Sempre secondi “Il Fatto Quotidiano” ci sono “Montagne di arretrato: ritardi fino a 1.203 giorni – Negli anni da giudice civile a Santa Maria Capua Vetere (Caserta), il magistrato campano è accusato dalla Procura generale della Cassazione di aver depositato in ritardo 274 provvedimenti civili: in sessanta casi i ritardi sono stati “superiori al triplo dei termini previsti dalla legge, con un picco massimo di 1.203 giorni“. Quando poi, nel gennaio 2022, lascia il tribunale campano per diventare giudice di Sorveglianza a Perugia, lascia in eredità ai colleghi la bellezza di 317 fascicoli inevasi. Tutte condotte che hanno causato, si legge nel capo d’incolpazione, “un’evidente lesione del diritto delle parti a una corretta e sollecita amministrazione della giustizia, con conseguente lesione del prestigio dell’ordine giudiziario” e per le quali Anastasio è stato denunciato anche in sede penale. Non va meglio dopo il trasferimento in Umbria: in un anno e mezzo deposita in ritardo 144 provvedimenti, di cui sette in un tempo superiore al triplo del termine di legge, con un picco – in questo caso – di 329 giorni, scatenando persino una protesta collettiva dei detenuti. Ed è così che il 26 luglio scorso il procuratore generale della Suprema Corte ha chiesto al Csm la sua sospensione cautelare dalle funzioni e dallo stipendio, ritenendo il quadro ormai incompatibile con la permanenza in servizio”.
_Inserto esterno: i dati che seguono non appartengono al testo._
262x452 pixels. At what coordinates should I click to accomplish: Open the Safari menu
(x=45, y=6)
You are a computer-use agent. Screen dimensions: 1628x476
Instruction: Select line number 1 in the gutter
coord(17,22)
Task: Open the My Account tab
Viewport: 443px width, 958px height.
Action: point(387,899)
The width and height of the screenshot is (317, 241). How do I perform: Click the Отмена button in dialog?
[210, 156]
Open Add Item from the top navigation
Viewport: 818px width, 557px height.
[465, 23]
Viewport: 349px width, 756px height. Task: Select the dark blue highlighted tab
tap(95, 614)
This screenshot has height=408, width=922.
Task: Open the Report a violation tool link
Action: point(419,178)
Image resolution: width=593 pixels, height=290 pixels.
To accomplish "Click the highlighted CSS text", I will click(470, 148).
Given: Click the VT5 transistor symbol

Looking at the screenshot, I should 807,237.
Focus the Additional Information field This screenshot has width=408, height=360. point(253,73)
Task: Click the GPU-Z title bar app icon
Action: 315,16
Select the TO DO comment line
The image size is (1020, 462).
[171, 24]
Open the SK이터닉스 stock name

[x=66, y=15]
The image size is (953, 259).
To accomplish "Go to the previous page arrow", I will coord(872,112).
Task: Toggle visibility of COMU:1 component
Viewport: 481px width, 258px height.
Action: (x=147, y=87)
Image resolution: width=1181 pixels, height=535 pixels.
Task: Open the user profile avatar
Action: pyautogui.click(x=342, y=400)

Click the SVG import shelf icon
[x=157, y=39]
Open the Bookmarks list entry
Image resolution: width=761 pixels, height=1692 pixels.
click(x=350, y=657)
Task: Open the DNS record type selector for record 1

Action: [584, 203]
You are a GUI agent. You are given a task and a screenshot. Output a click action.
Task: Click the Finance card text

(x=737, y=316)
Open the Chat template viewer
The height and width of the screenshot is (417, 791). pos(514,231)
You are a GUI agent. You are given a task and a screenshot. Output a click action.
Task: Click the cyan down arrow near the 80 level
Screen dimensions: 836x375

Lo stesso giornale poi raccoglie anche lo stato d’animo del giudice Ernesto Anastasio. “Si sente oppresso, a lui interessa la poesia” – “Sulla richiesta la Sezione disciplinare di palazzo dei Marescialli si esprimerà dopo l’estate. Negli scorsi mesi, però, è emerso un dato decisivo per comprendere i motivi profondi di un’inerzia così reiterata: nell’ambito del procedimento sui ritardi di Santa Maria Capua Vetere, infatti, Anastasio ha prodotto il certificato medico di uno psichiatra che gli diagnostica una forma di depressione. Così il tribunale dell’organo di autogoverno ha disposto su di lui una perizia affidata al professor Stefano Ferracuti della Sapienza di Roma, che dopo due colloqui – e la somministrazione di alcuni test mentali – ha esposto le sue conclusioni nell’udienza dell’8 giugno. Il magistrato, ha detto, “si è trovato a fare un lavoro che per lui non genera alcun tipo di soddisfazione professionale o esistenziale, essendo i suoi interessi e il suo desiderio di realizzazione orientati in altri campi. Ha una notevole intelligenza e cultura letteraria, interessi poetici, che sono poi quello che a lui effettivamente interessa. Questo ovviamente pone un problema complessivo di adeguamento al ruolo, perché di fatto è in una parte nella quale non si trova bene. Ha una condizione nevrotica, cioè ambivalente: da un lato si sente oppresso dal lavoro, dall’altro vorrebbe farlo, ma siccome pensa che non è quello che avrebbe davvero voluto fare, lo boicotta“.